You can also opt to eat in the garden restaurant which serves lebanese food and plenty of shisha, which I had the opportunity to try many times. It was something I came a bit addicted to during my stay.. The cute thing about it is there are private tents you can sit in, since it's still really hot outside in the evening. Inside the private tents there's a table, long bench-style seats and a tv. The waiters come and take your order from the tent; I highly recommend the shisha flavours, grape with mint and berry. 

There's also Cuts Restaurant, a Brazilian style restaurant which I didn't have the chance to try; Al Dente (italian) and a tea lounge which is just off the main reception. I was too busy eating out to try all of these unfortunately. 

Outside there's a 'lagoon-style' swimming pool which I didn't try! I know, am I crazy? It was SO hot though, like 45 degrees most days, and stepping outside was effort. I think if I had gone in the pool, I still would have burnt to a crisp. However, I can't say much but a pool is a pool - right? It did look inviting when I tried to sunbathe that one time, lasting only 10 minutes in the searing heat. 
My room did have a balcony, so that's where I spent most of my time when I was brave enough to leave the cool territory of my air-conditioned room.. 

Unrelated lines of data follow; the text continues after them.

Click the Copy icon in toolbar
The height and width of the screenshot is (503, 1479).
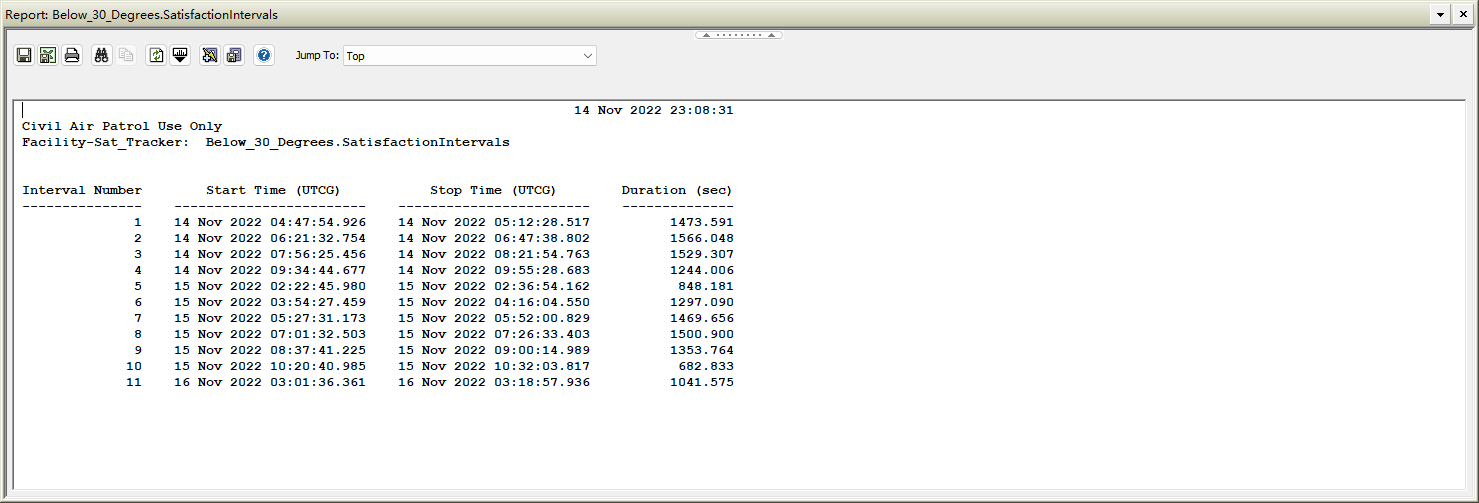point(126,56)
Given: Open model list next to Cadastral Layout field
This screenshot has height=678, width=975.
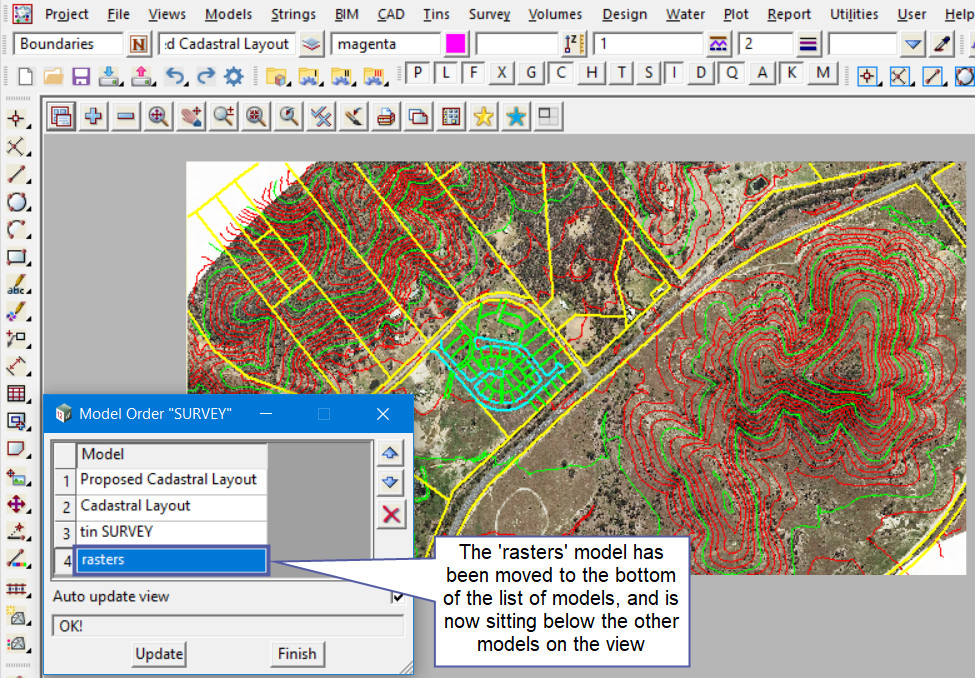Looking at the screenshot, I should pos(313,44).
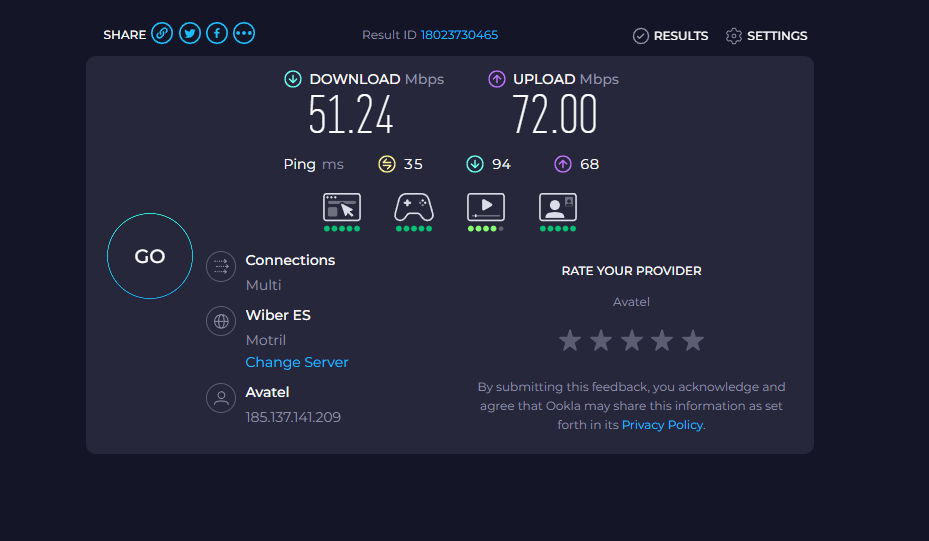The height and width of the screenshot is (541, 929).
Task: Click the video chat quality icon
Action: coord(558,208)
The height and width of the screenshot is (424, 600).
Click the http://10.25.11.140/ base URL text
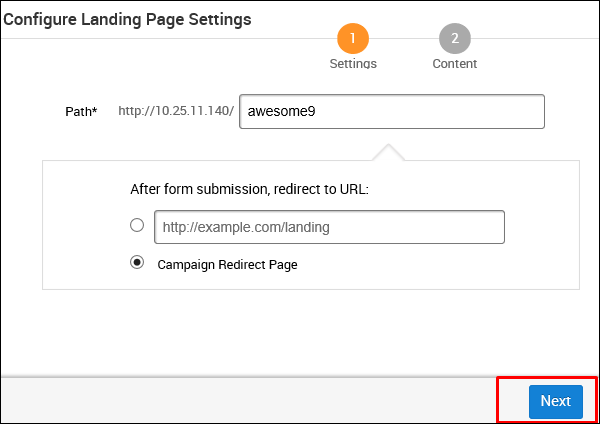[x=176, y=111]
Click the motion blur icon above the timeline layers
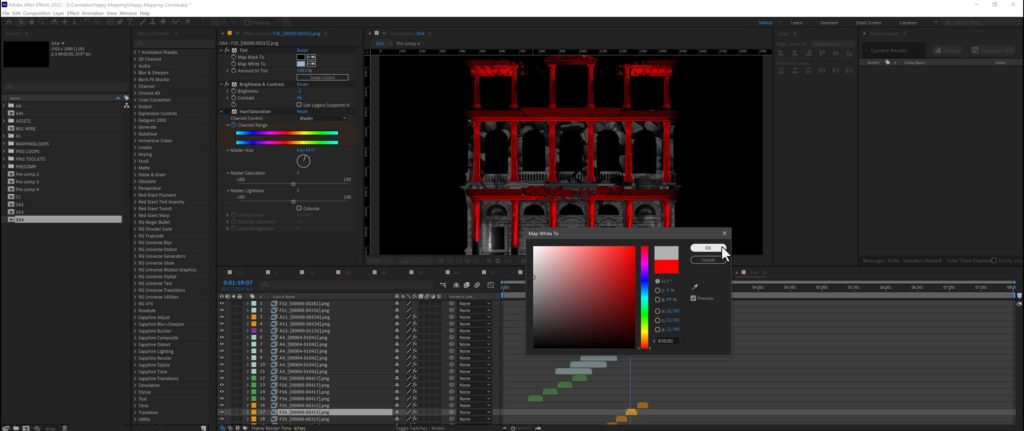1024x431 pixels. click(x=477, y=285)
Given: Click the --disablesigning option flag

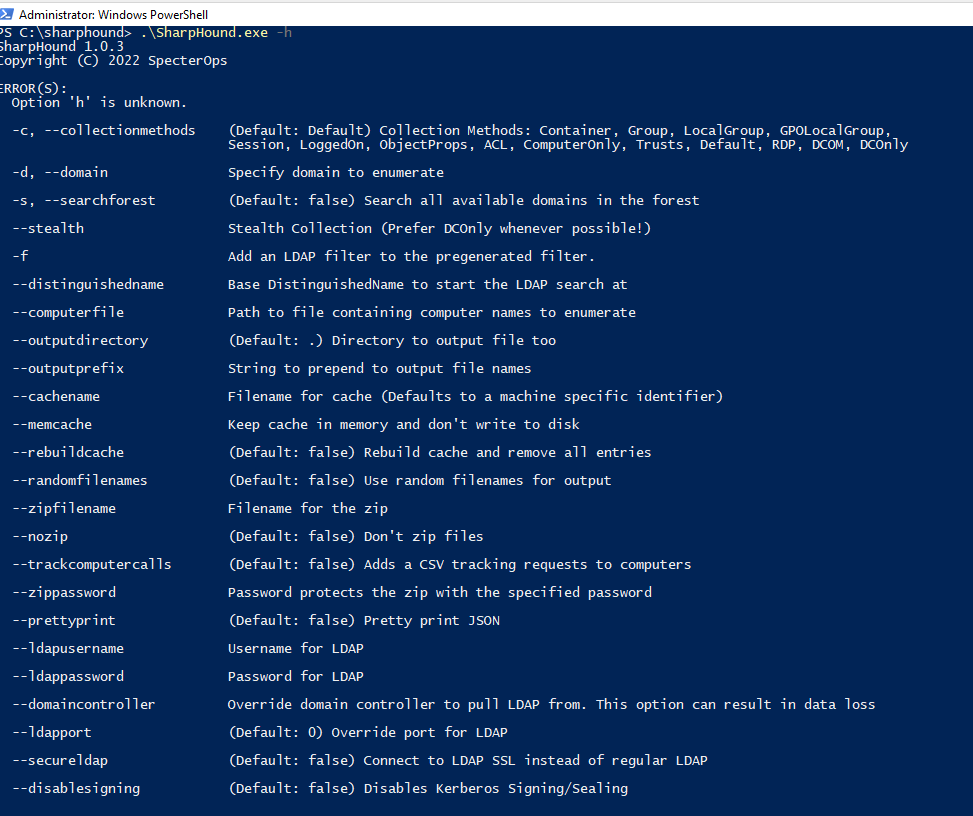Looking at the screenshot, I should click(x=76, y=789).
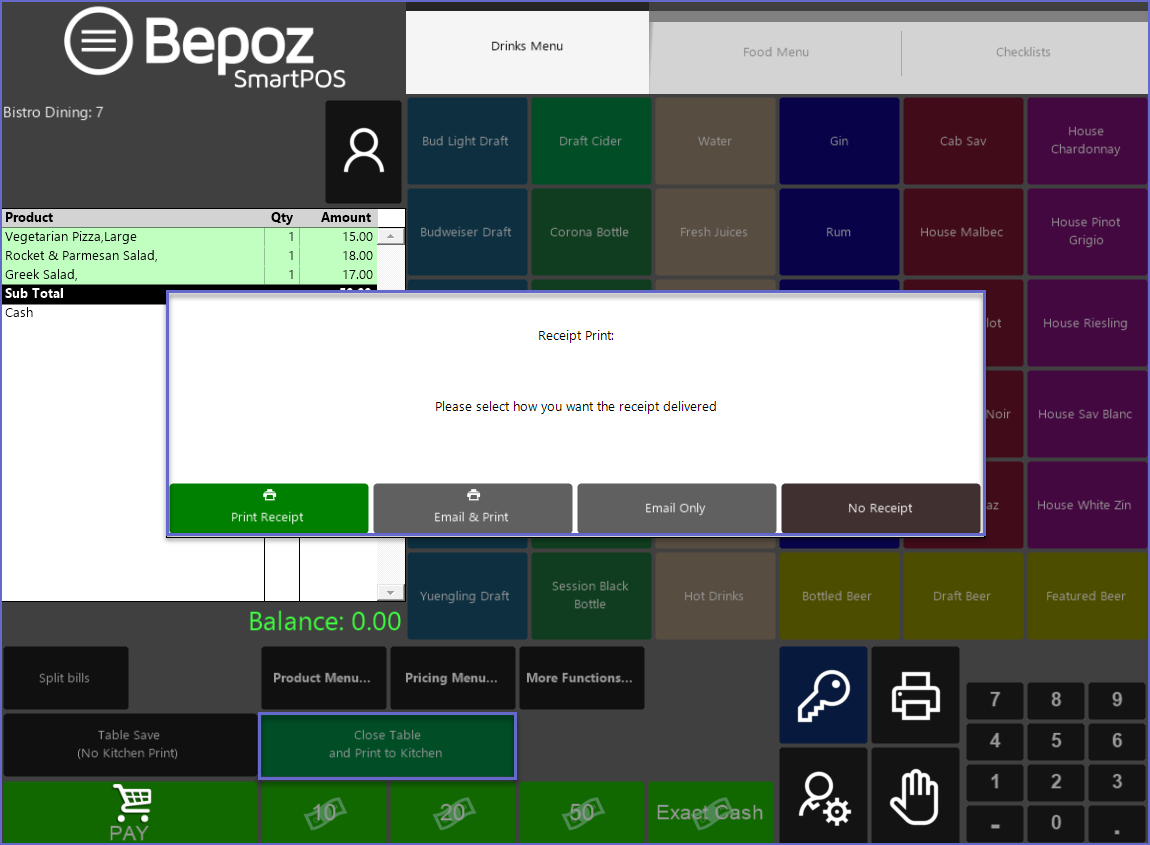Open the customer account profile icon
Image resolution: width=1150 pixels, height=845 pixels.
coord(363,152)
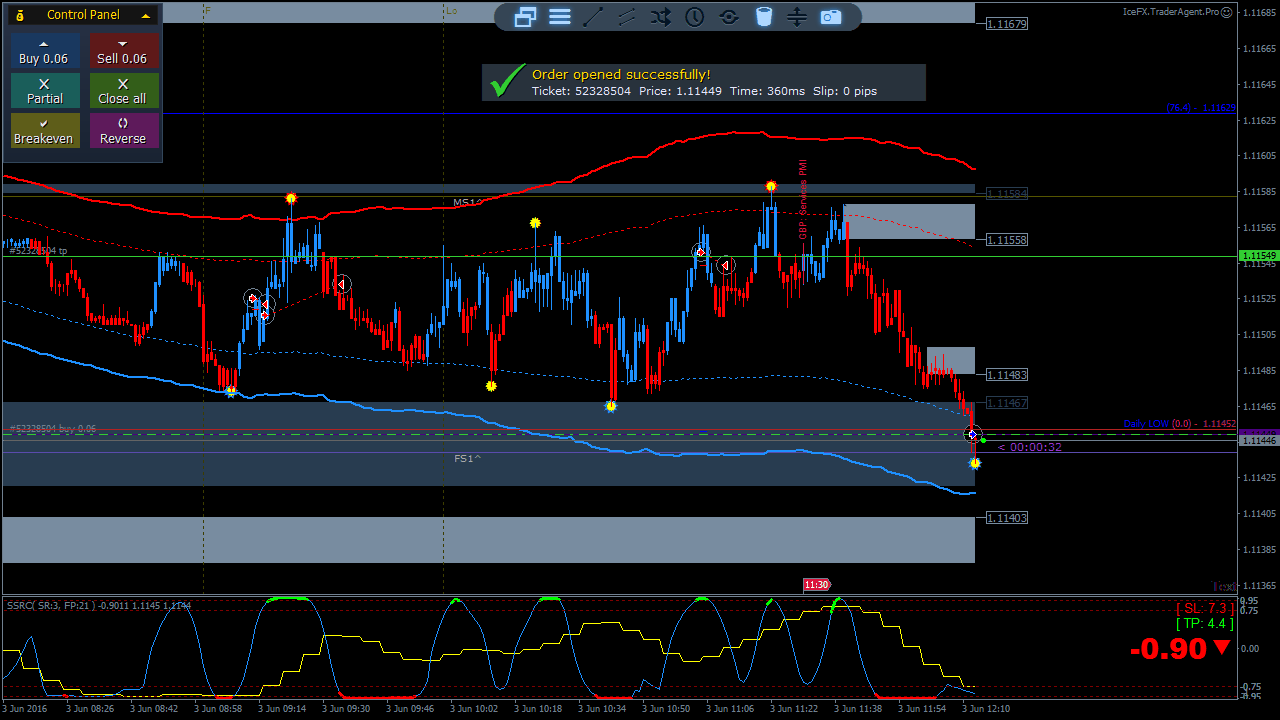Screen dimensions: 1280x720
Task: Click the Buy 0.06 button
Action: tap(44, 52)
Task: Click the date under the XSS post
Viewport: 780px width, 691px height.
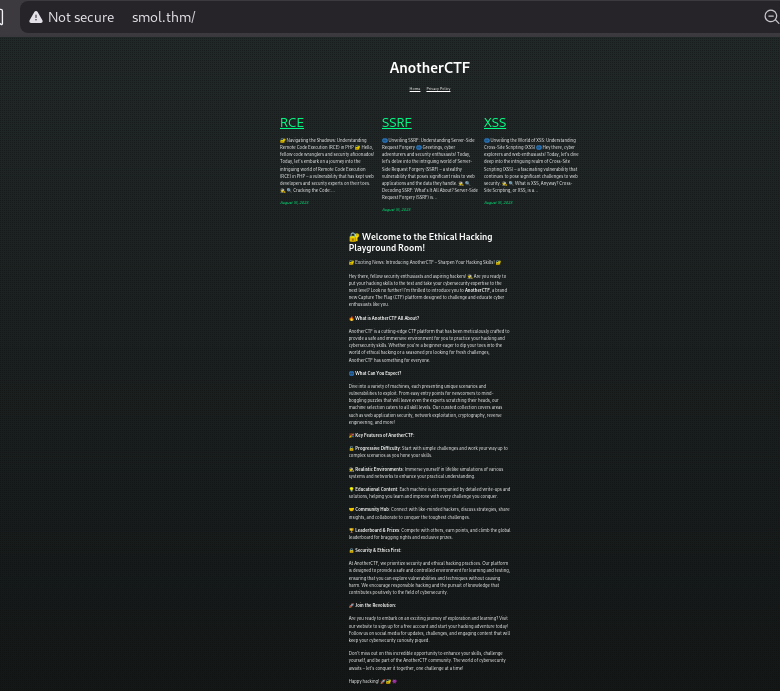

I stayed in the superior room, which was quite frankly, amazing. At 41sqm, there was plenty of room for me on my own! 
There was a balcony that looked right out onto the pool, where like I said, I would spend most of my time. 
The bed was king size - so much space for me to spread out! There was a sofa and chair with a coffee table, which I found really useful when ordering room service; somewhere to eat and feel a bit civilised. A dressing table with a large mirror - useful for when I decided to straighten my hair. There was a large chest of drawers and also in the room off the bathroom, a large wardrobe with a safe, iron and ironing board; plenty of room for all my clothes. 
I think the highlight of the room was the walk-in rain shower. There was also a bathtub and separate toilet room.
There was also the following facilities which I didn't really take advantage of, but here they are anyway: free wifi, LCD TV, ihome MP3 player, kettle with coffee and tea, mini bar. 

Gigantic bed just for me

Plenty of space

View into the main bathroom from the 'wardrobe room'

Little toilet room to the right of the 'wardrobe room'

Rain shower - a room in itself!

The amazing view of the pool from my balcony

To book, visit

Where to shop

The Avenues Mall 

The Avenues Mall describes itself as 'the ultimate shopping experience', and they're not wrong. I'd heard a lot about this mall before coming to Kuwait, and a part of me thought that it can't be that amazing, can it? It's just another shopping mall? I was SO wrong. The Avenues is like a dream. I could literally live in there.  Here's why it's so amazing...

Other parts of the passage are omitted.